Acceptability and Feasibility of Text Message Interface to Assess Parents' Real-time PICU Experiences.

INTRODUCTION: Parents of children in the pediatric intensive care unit (PICU) experience substantial stress; a parent's perception of their child's illness severity, more than objective measures, predicts psychological outcomes. No tools exist to assess parents' real-time experiences. This pilot study evaluated the feasibility and acceptability of a text-based tool to measure parental experience. METHODS: Inclusion criteria included PICU stay >48 h, physician approval, smartphone access, and English-speaking caregiver. Eligible parents received a text-based baseline survey and surveys every other day while hospitalized regarding their mood/experiences and optional open-ended questions regarding stressors. They received post-discharge follow-up surveys at 1 week and 1, 3, and 6 months. Follow-up surveys assessed mood and symptoms of depression, anxiety, and post-traumatic stress. Interviews and surveys about the interface were conducted 1 week and 3 months following discharge. Feasibility was assessed by descriptive statistics (eg, response rates), and acceptability was assessed by descriptive statistics (survey results) and thematic analyses of interviews. RESULTS: Of 20 enrolled participants, the first 5 were excluded due to technical issues. Of the 15 included, results demonstrated feasibility and acceptability.
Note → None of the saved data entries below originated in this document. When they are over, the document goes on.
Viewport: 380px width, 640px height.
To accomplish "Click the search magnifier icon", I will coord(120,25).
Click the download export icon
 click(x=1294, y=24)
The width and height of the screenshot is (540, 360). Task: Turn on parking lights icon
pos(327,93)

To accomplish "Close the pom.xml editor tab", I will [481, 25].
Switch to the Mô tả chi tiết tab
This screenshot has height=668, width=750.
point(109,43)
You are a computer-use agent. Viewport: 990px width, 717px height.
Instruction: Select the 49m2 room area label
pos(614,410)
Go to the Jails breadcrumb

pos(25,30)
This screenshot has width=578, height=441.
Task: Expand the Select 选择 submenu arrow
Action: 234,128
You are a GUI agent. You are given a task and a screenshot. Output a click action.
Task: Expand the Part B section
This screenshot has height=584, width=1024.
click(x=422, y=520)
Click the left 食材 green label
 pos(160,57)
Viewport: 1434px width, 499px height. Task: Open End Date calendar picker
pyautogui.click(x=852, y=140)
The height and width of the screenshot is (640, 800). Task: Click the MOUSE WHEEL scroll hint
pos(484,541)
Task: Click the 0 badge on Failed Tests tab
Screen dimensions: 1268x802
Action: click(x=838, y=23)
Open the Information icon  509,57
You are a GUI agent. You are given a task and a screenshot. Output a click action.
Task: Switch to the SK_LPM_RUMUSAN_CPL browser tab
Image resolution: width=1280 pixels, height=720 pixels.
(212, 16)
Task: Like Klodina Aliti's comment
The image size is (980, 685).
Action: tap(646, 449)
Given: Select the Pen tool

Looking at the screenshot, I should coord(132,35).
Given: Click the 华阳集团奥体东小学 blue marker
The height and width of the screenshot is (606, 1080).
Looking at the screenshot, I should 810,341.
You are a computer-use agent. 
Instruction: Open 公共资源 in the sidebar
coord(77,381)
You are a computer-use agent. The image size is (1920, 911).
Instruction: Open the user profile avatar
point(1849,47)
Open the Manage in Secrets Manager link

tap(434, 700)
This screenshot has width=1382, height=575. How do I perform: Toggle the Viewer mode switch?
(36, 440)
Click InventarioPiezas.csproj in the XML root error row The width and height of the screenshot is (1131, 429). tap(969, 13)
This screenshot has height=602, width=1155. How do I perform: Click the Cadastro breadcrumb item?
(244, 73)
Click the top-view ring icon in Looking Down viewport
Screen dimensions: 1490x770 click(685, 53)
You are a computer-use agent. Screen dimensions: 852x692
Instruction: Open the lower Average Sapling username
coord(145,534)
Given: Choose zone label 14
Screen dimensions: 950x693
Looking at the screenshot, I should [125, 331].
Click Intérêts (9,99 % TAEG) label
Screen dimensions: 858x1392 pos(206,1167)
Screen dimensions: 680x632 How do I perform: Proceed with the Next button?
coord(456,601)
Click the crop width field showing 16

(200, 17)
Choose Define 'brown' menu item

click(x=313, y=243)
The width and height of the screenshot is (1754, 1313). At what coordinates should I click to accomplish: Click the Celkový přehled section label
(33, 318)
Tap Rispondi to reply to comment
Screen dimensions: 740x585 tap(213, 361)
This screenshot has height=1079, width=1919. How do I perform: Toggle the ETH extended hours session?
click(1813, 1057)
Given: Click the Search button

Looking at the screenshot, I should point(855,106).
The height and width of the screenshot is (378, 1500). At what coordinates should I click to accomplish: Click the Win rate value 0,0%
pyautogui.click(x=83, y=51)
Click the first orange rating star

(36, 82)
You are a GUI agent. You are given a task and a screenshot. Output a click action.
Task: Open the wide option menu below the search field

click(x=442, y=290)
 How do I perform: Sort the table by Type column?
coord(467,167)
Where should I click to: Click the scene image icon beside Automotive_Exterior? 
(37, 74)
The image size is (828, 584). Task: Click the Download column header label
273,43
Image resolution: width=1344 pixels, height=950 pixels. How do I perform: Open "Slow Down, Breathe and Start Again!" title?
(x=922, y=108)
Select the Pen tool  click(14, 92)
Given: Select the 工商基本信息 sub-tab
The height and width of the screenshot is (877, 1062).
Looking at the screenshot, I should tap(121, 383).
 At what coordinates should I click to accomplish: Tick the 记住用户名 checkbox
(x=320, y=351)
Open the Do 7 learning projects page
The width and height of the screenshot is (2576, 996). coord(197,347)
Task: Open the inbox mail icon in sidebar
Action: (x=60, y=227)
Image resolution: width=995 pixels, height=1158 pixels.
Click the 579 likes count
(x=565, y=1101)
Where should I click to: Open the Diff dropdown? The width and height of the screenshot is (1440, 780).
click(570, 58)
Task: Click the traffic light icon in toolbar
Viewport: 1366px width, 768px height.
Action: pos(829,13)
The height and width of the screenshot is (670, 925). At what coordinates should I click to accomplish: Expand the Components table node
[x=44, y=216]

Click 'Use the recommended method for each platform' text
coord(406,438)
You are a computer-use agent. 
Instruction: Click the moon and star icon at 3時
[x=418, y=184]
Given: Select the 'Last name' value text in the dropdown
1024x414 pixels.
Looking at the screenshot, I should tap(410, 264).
Most participants (86%) completed all surveys during the PICU stay and continued to complete surveys at a high rate: 79%-94% 3 months post-discharge. All participants agreed that the system was easy to use and were satisfied with the system at discharge, and 91% remained satisfied 3 months post-discharge. Additionally, 76% reported comfort, and 69% reported benefit. From the interviews, participants lauded the system's convenience and applicability of content. Some proposed changes to improve ergonomics. Many suggested this interface could help teams better support families. CONCLUSIONS: A text-based interface for measuring experience in the PICU is feasible and acceptable to parents. Further research can explore how this could identify parents most at risk of adverse psychological sequelae and lead to earlier supportive interventions.